Dynamics include that a broad set of economic and social values will have been reached for more and more people and that economic choices are widening. People are learning (including changes in preferences, behaviour and institutions) how to reach welfare goals and life satisfaction individually as well as within society. The limits of the planet are respected; absolute emissions are significantly reduced to a greater extent than needed from an individual European perspective, so as to allow developing countries to have more scope for economic development and poverty prevention. Unemployment is low; income spreads are limited to democratically determined levels.

Average incomes are growing slowly, but more quickly in countries and regions with lower per capita income and for individuals with lower incomes. Working time is reduced, mainly on an individual basis, so that personal choices can be pursued, but with a general downward trend. More money and time is spent on education, societal goals and leisure or cultural activities.

Summarising the strategy lines delivers the following central focal points of the project:

- Stronger dynamics based on innovation and skills, measured by Beyond GDP goals

- Less income disparity, higher employment

- Europe as a world leader in environmental technology and renewables

- Stable financial sector (smartly regulated, plus financial transaction tax); reduced taxes on labour, higher environmental and property taxes

- Open region and societies, taking advantage of globalisation/heterogeneity, cooperation with neighbours

Only "high-road competitiveness" works for Europe

WWWforEurope promotes a high-road strategy for Europe and investment in change, where the ultimate aim of 21st century Europe has to be to move to Beyond GDP goals as a broader measure of performance. Economic policies should be about developing capabilities instead of being preoccupied with costs.

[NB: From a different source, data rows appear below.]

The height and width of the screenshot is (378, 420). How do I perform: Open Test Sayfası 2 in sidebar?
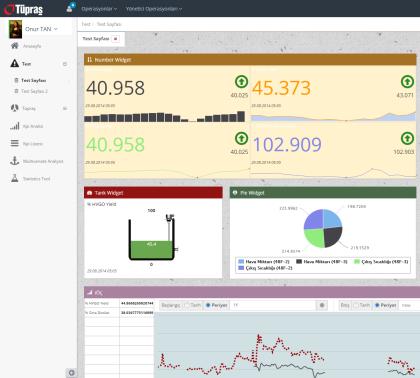point(34,91)
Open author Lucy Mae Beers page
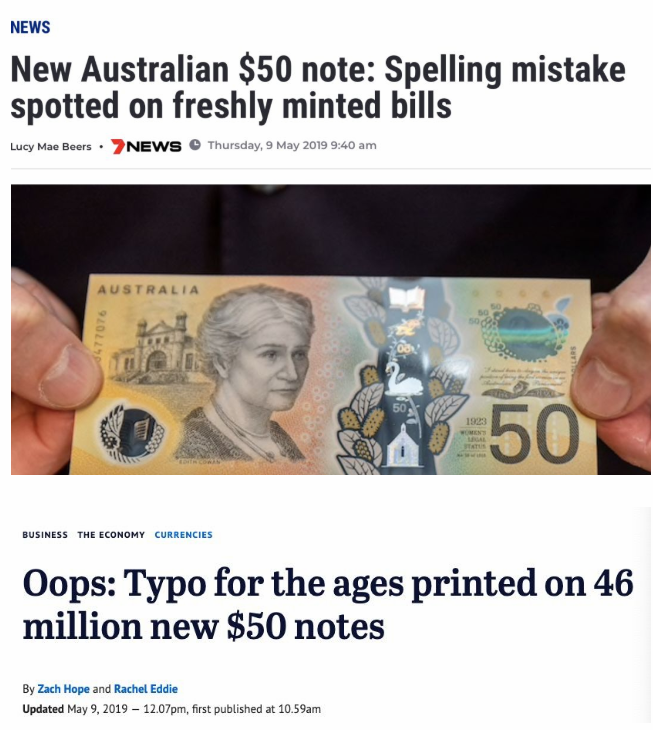The height and width of the screenshot is (730, 653). pos(51,146)
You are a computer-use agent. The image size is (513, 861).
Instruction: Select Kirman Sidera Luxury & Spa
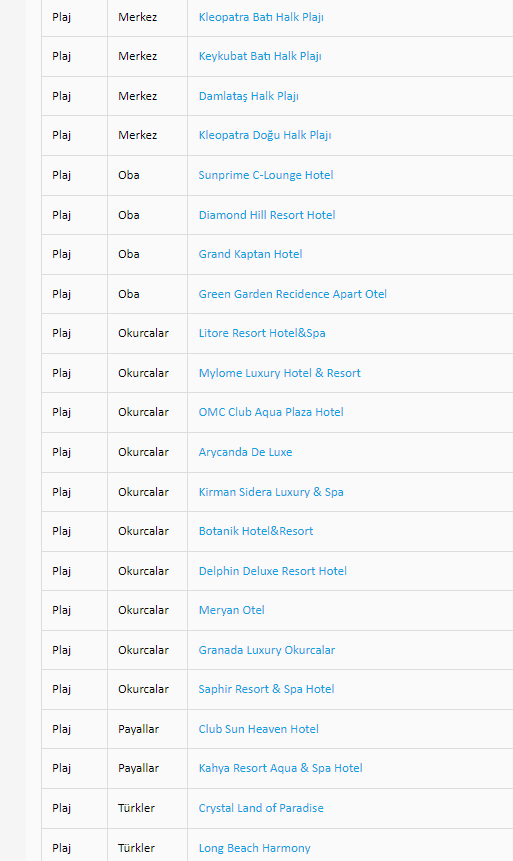pyautogui.click(x=271, y=492)
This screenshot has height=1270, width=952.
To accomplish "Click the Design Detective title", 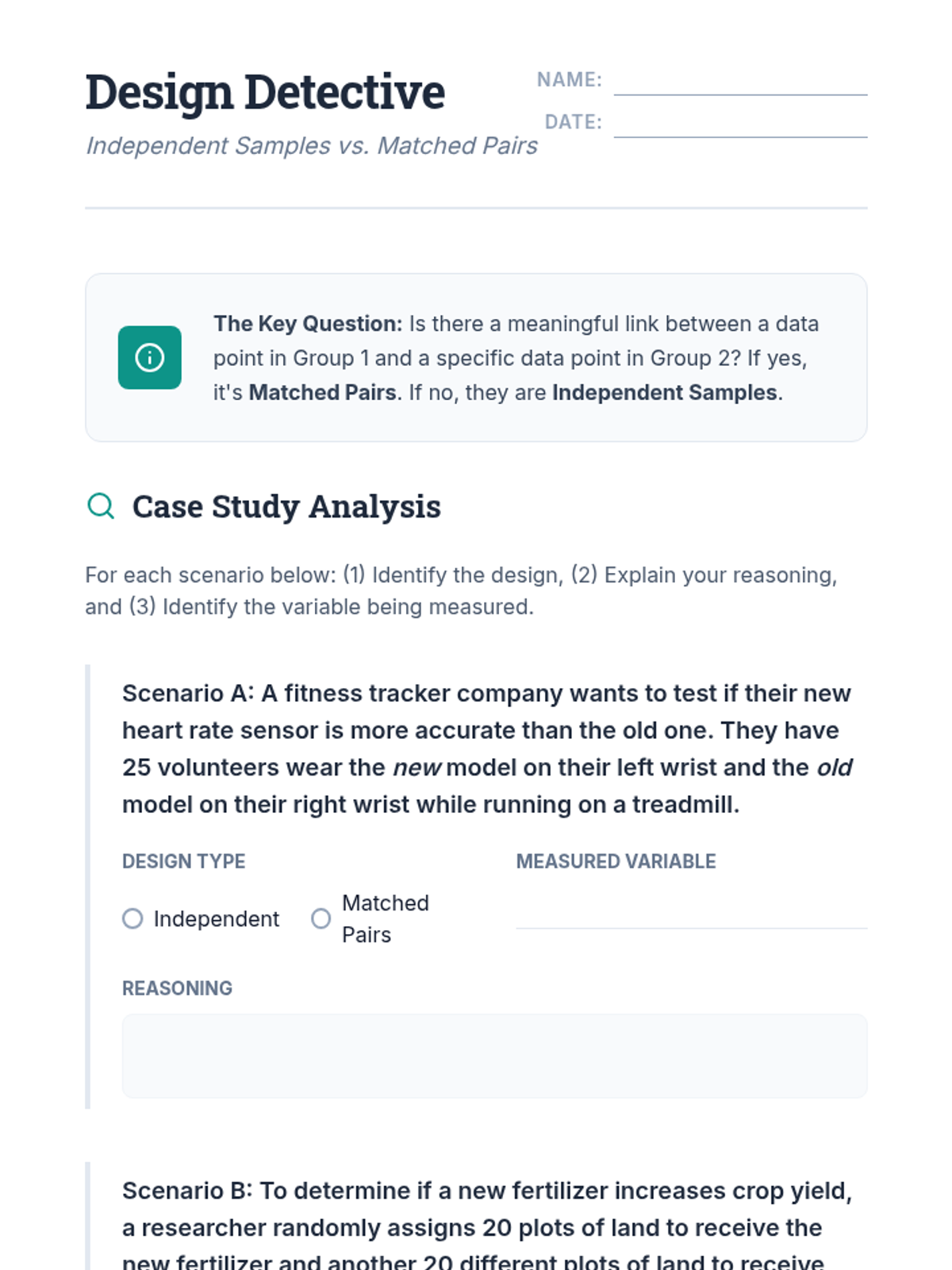I will (x=265, y=92).
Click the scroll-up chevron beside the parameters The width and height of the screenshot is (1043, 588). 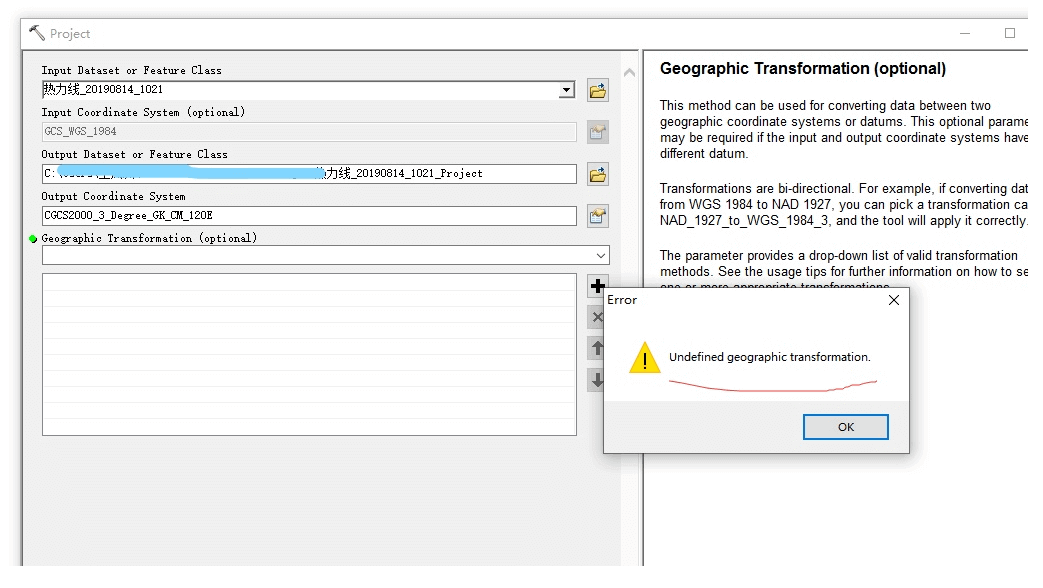tap(629, 73)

From this perspective, ecological and social goals become at least as important as cost competitiveness and labour productivity. This concept permeates WWWforEurope research work.

Five "capabilities" have been identified as strategically important drivers of success: education, innovation, institutions, an activating social policy and ecological ambition. Because outcome competitiveness (the "performance" of an economy) is measured not by the export surplus but by the attainment of a set of economic, social and ecological goals, the intrinsic content of the term "competitiveness" is radically changed from price (or cost) competitiveness to the "ability of a region to provide Beyond GDP goals". This redefinition provides a game changer from an inadequate - backward-looking strategy to a forward-looking one.

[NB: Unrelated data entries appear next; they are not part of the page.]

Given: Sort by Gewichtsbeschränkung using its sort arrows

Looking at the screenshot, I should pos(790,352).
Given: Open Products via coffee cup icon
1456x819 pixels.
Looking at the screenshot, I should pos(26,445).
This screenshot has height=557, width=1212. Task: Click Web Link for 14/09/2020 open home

Europe needs a two-stage strategy

A two-stage strategy is needed for Europe. In the long run, economic growth will be lower and performance can and should be measured by a broader set of goals requiring less growth. Europe can and should try to lead in this transition to new societal and ecological goals and can make social and ecological innovation its competitive advantage. In the short and medium run (first stage), Europe needs more dynamics, proactive cooperation with neighbours and higher dynamics (including growth) with respect to lowering unemployment, correcting financial balances, reducing debt and coping with immigration. However, it is all-important that policy in this first phase does not pursue policy as usual, but invests in long run change. WWWforEurope therefore calls the first stage "consolidation and reprogramming". The success of the second stage - called "socio-ecological transition" - depends on the firm determination of European policy that this process starts now. The decoupling of emissions from economic dynamics as well as the decoupling of work from growth require immediate fundamental changes in institutions and infrastructure, in order to yield success in 2050.

Although the aim of WWWforEurope's work is to provide a menu of analyses and policy recommendations from which policy makers should choose, the overriding, all-encompassing message is clear: it is an ambitious strategy to promote a socio-ecological transition towards a less growth-centred and more welfare oriented model. It is not without trade-offs and not easy, but it is also both necessary and feasible.